[Opening Data for analysis section]
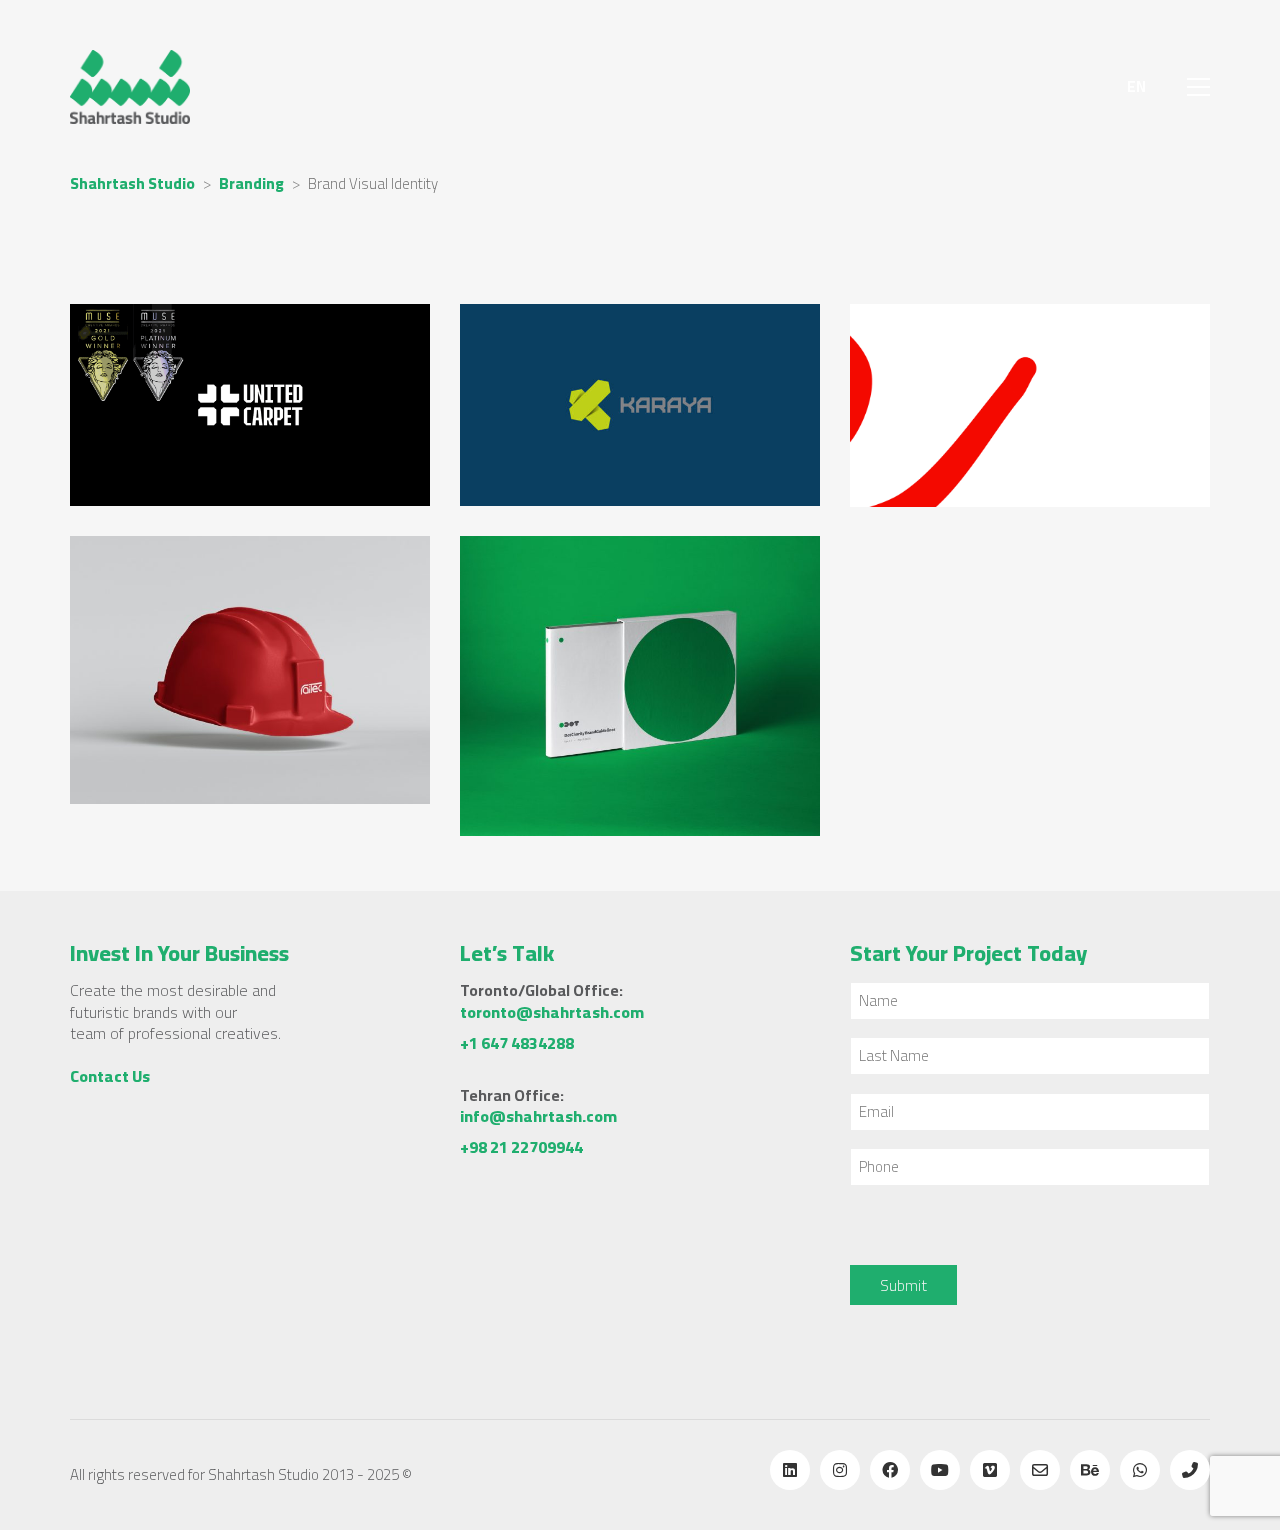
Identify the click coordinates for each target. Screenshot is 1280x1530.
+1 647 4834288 (517, 1043)
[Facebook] (890, 1470)
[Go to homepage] (130, 87)
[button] (1198, 87)
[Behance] (1090, 1470)
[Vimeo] (990, 1470)
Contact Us (110, 1076)
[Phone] (1190, 1470)
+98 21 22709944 (521, 1147)
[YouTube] (940, 1470)
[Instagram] (840, 1470)
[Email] (1040, 1470)
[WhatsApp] (1140, 1470)
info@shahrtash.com (538, 1116)
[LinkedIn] (790, 1470)
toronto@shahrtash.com (552, 1012)
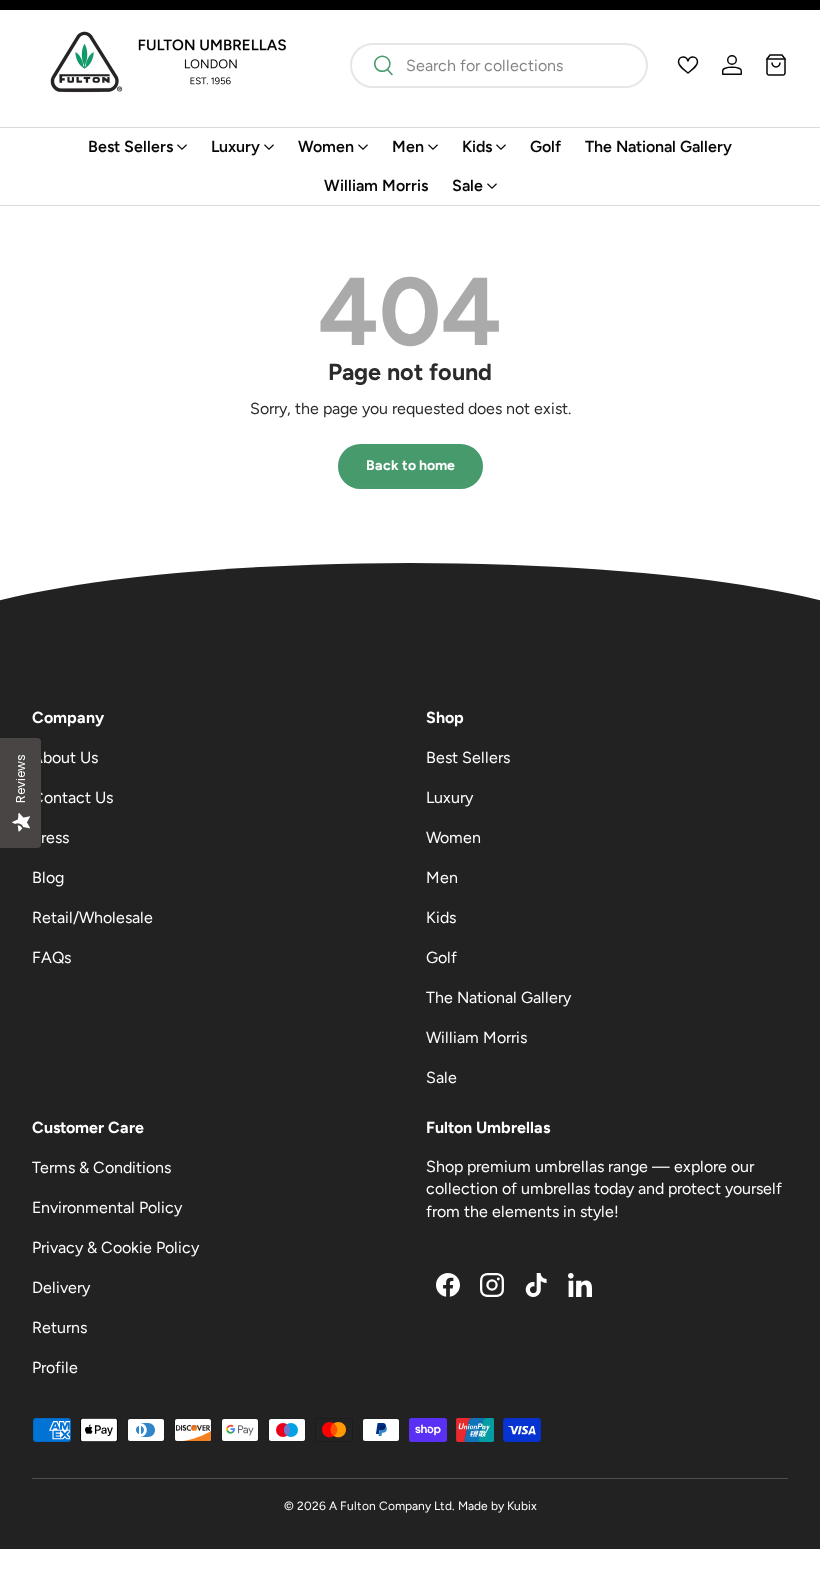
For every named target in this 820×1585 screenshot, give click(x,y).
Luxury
[Closing Data for analysis section]
Task to carry out » The records above should be duplicated exactly, with none of their pictures kept.

Task solution »
Identify the click coordinates for each target. Screenshot is 1280x1530.
+1 647 4834288 (517, 1043)
[Facebook] (890, 1470)
[Go to homepage] (130, 87)
[button] (1198, 87)
[Behance] (1090, 1470)
[Vimeo] (990, 1470)
Contact Us (110, 1076)
[Phone] (1190, 1470)
+98 21 22709944 (521, 1147)
[YouTube] (940, 1470)
[Instagram] (840, 1470)
[Email] (1040, 1470)
[WhatsApp] (1140, 1470)
info@shahrtash.com (538, 1116)
[LinkedIn] (790, 1470)
toronto@shahrtash.com (552, 1012)
For every named target in this 820×1585 screenshot, give click(x,y).
Luxury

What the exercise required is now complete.